The club is named for Canterbury, Connecticut, the birthplace of Cleveland's founder, General Moses Cleaveland. Female members were first admitted in 1923.

==Yardage and ratings==

| Tees | Yardage | Par | Rating | Slope |
|---|---|---|---|---|
| Championship | 7012 | 70 | 74.3 | 139 |
| Canterbury | 6538 | 72 | 72.0 | 133 |
| Mid-Forward | 6224 | 72 | 70.8 | 129 |
| Forward | 5491 | 72 | 72.4 | 128 |

==Notable facts==
- Canterbury is the second club to host all five of the men's rotating major championships, played within the United States: the U.S. Open, the U.S Senior Open, the PGA Championship, the Senior PGA Championship, and the U.S. Amateur. (Oak Hill C.C. completed the set of five in 2008, one year before Canterbury did so.)
- Canterbury was the site of Jack Nicklaus' 12th major professional victory, the 1973 PGA Championship.
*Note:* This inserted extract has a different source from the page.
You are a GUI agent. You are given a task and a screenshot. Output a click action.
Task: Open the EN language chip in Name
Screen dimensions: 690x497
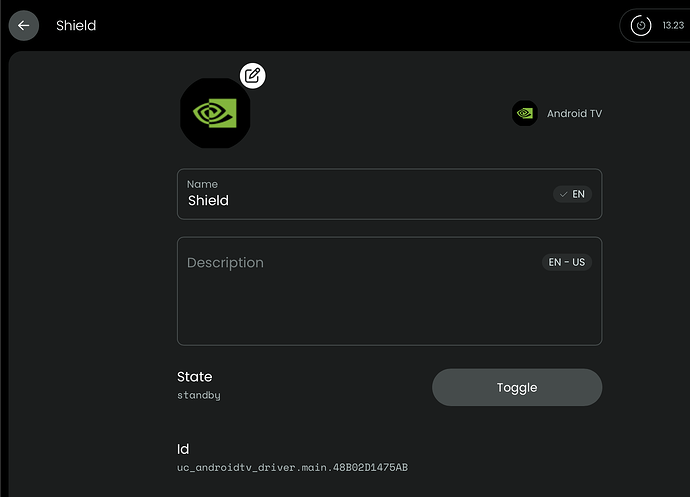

With this victory and his two U.S. Amateur championships, Nicklaus surpassed Bobby Jones' career record of 13 professional/amateur majors.
- The competitive course record is 66, held by six players: Al Geiberger, Lee Trevino, Don Iverson, Denny Lyons, and Buddy Allin (all at the 1973 PGA Championship) and Bobby Clampett (at the 1979 U.S. Amateur).
- In 2009 at Canterbury, Michael Allen became the second man, after Arnold Palmer, to debut on the Senior (champions) Tour by winning the Senior PGA Championship.
- At 608 yards, Canterbury's sixteenth hole and the seventh at Brooklawn C.C. are the longest Par 5 holes ever played at a U.S. Senior Open
- Canterbury hosted the first four Senior Tournament Players Championships, 1983–86.

==Major tournaments hosted==
Canterbury has been the site of 13 major championships at the professional, senior professional, and amateur levels. Modern day majors of the PGA Tour are highlighted.

| Year | Tournament | Winner | Score | To par | Margin of victory | Winner's share ($) |
|---|---|---|---|---|---|---|
| 1932 | Western Open (a) | USA Walter Hagen | 288 | E | 1 stroke | 500 |
| 1937 | Western Open | USA Ralph Guldahl | 287 | −1 | Playoff (b) | 500 |
| 1940 | U.S. Open | USA Lawson Little | 287 | −1 | Playoff (c) | 1,000 |
| 1946 | U.S. Open | USA Lloyd Mangrum | 284 | −4 | Playoff (d) | 1,833 |
| 1964 | U.S. Amateur | USA William C. Campbell | 1 up | n/a | n/a | n/a |
| 1973 | PGA Championship | USA Jack Nicklaus | 277 | −7 | 4 strokes | 45,000 |
| 1979 | U.S. Amateur | USA Mark O'Meara | 8 & 7 | n/a | n/a | n/a |
| 1983 | Senior Tournament Players Championship | USA Miller Barber | 278 | −10 | 1 stroke | 40,000 |
| 1984 | Senior Tournament Players Championship | USA Arnold Palmer | 276 | −12 | 3 strokes | 36,000 |
| 1985 | Senior Tournament Players Championship | USA Arnold Palmer | 274 | −14 | 11 strokes | 36,000 |
| 1986 | Senior Tournament Players Championship | USA Chi-Chi Rodríguez | 206 | −10 | 2 strokes | 45,000 |
| 1996 | U.S. Senior Open | USA Dave Stockton | 277 | −11 | 2 strokes | 215,500 |
| 2009 | Senior PGA Championship | USA Michael Allen | 274 | −6 | 2 strokes | 360,000 |

- a – Unofficial major.
- b – Guldahl defeated Horton Smith in a playoff.
- c – Little defeated Gene Sarazen by 3 strokes in an 18-hole playoff. Ed Oliver was also tied with Little and Sarazen at the end of regulation play, but was disqualified from the playoff for having started the fourth round early so as to avoid a coming storm.
- d – Mangrum remained tied with Byron Nelson and Vic Ghezzi after an 18-hole playoff, then defeated both by 1 stroke in a second 18-hole playoff.